* [What is being asked]: In the data that follows, find the line with "Blog Birthday (142, 2354)"; transcribe it, every later line up to the one with "August 31, 2025 at 2:49 pm (107, 2109)", and that line as well, exactly and with no others.

(Stored dataset items)
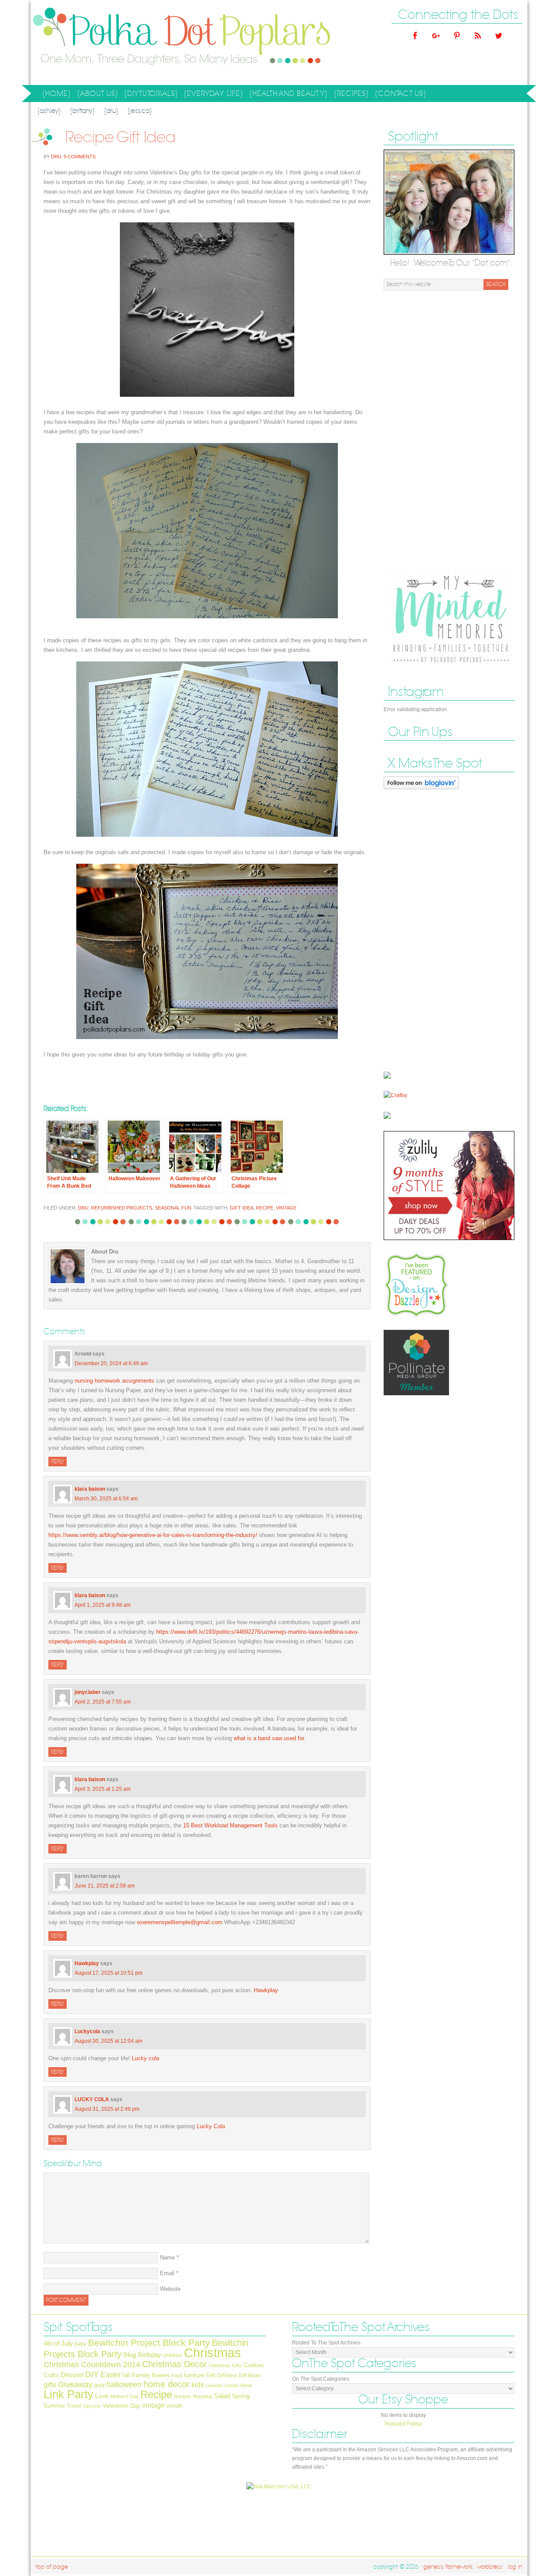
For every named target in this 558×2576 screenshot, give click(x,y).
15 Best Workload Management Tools (230, 1825)
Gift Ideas (249, 2375)
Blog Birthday (142, 2354)
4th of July (58, 2343)
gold (99, 2385)
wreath (175, 2406)
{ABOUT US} (96, 95)
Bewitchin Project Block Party (149, 2342)
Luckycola (87, 2031)
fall (126, 2375)
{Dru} (111, 111)
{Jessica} (139, 111)
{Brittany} (82, 111)
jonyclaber (88, 1692)
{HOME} (56, 93)
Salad (222, 2395)
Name (167, 2257)
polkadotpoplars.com (118, 42)
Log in (515, 2566)
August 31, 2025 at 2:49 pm (107, 2109)
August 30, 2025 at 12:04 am (109, 2041)
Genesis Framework (447, 2566)
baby (80, 2344)
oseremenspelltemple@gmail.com (179, 1922)
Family (141, 2375)
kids (197, 2385)
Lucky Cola (211, 2126)
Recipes (182, 2396)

* [Your solution]:
Blog Birthday (142, 2354)
4th of July (58, 2343)
gold (99, 2385)
wreath (175, 2406)
{ABOUT US} (96, 95)
Bewitchin Project Block Party (149, 2342)
Luckycola (87, 2031)
fall (126, 2375)
{Dru} (111, 111)
{Jessica} (139, 111)
{Brittany} (82, 111)
jonyclaber (88, 1692)
{HOME} (56, 93)
Salad (222, 2395)
Name (167, 2257)
polkadotpoplars.com (118, 42)
Log in (515, 2566)
August 31, 2025 at 2:49 pm (107, 2109)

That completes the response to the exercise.